インターフェースとは、製品で作業をどう達成するか、そのとき何をして、どう反応するかだ。

このルールから導かれるのは、効率的なユーザーインターフェースはインタラクションの経済原則に従うということだ。つまり、入力は最小限(「何をするか」)、出力は最大限(「どう反応するか」)。論理的な帰結は、目的を達成するのに必要な操作が少ないほど、そのインターフェースはよく働くということだ。だからこそ、私たちは下書きの段階でマウス操作をできるだけ避けようとした。(マウス操作は、ポイントを探してクリックするモデルがキーボード操作よりも非効率なので、高くつく。)

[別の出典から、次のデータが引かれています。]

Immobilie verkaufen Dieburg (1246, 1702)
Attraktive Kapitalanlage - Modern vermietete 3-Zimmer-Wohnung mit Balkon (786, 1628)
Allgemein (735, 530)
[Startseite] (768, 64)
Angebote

より効率的なインターフェースを作ろうとすることの欠点は、最初は人を疎外しがちで、開発に多くのコストがかかり、成功が保証されないことだ。iA Writer では、私たちはあえてそのリスクを引き受け、次のようなことを行った。

  1. 一般的なテキストエディタの多くの機能を取り払った
  2. Auto-Markdown、Focus Mode、そして消えるウィンドウバーという 3 つの新機能を導入した
  3. カーソルの定義のような細部に多くのエネルギーを注いだ(あのカーソルを動くようにするのに何か月もかかった)、さらにタイポグラフィ、トランジション、フェード、細かな形状にもこだわった

1.2 開発期間

機能の少なさ、入力定義の革新、そして細部への注意があったからこそ、情報アーキテクチャ(2010 年 1 月に開始)から実装(2010 年 10 月)、最適化(2011 年 1 月)、バグ修正(3 月)まで、ソフトウェアの開発に 1 年以上かかった。iA Writer のほとんどすべては、カスタムビルドだ。

「カスタムビルド」はそれ自体としては良い性質ではない(基本的には標準に従うべきだ)が、私たちが UI 標準から外したものはすべて、意識的で、必要だった。しかし、UI 標準から逸脱するときに負うリスクはかなり大きい。

  1. 学んだ操作パターンが機能しないと、ユーザーは混乱し、いら立つ
  2. カスタムビルドの要素を持つプログラムは、より多くの計算資源を必要とし、動作が遅い
  3. 怒れるバグ軍団を相手にしなければならない
  4. 共通標準から外れると開発コストが上がる

革新したいなら、新しい道を切り開くしかない。売上と熱狂的なフィードバックを見るかぎり、iA Writer では正しいことをした。おそらく 1 か月以内に売上目標に届くだろうし、さらに重要なのは、iA Writer が多くの書き手を幸せにすることだ。

2. コスト

2.1 製品価値(クライアントの視点)

顧客の目から見れば、製品の価値は製造コストに比例しない。多くの料理人が長時間かけて作ったビーフフィレが、必ずしもチーズバーガーよりおいしいとは限らない。 顧客は、作るのにどれだけ時間がかかったかなど気にしない。顧客が見るのは、自分にとっての独自性と直接の便益だ。あるいは Neven の言葉で言えば:

「そのアプリから 20 ドル分の価値を得られると思うなら 20 ドル払え。それが使うべき唯一の意味ある基準だ。」

提供するものが並外れているなら、価格も並外れていてよいし、そうあるべきだ。並外れた製品を低価格で出せば、それがどれほど素晴らしくても、低価値の製品として扱われる。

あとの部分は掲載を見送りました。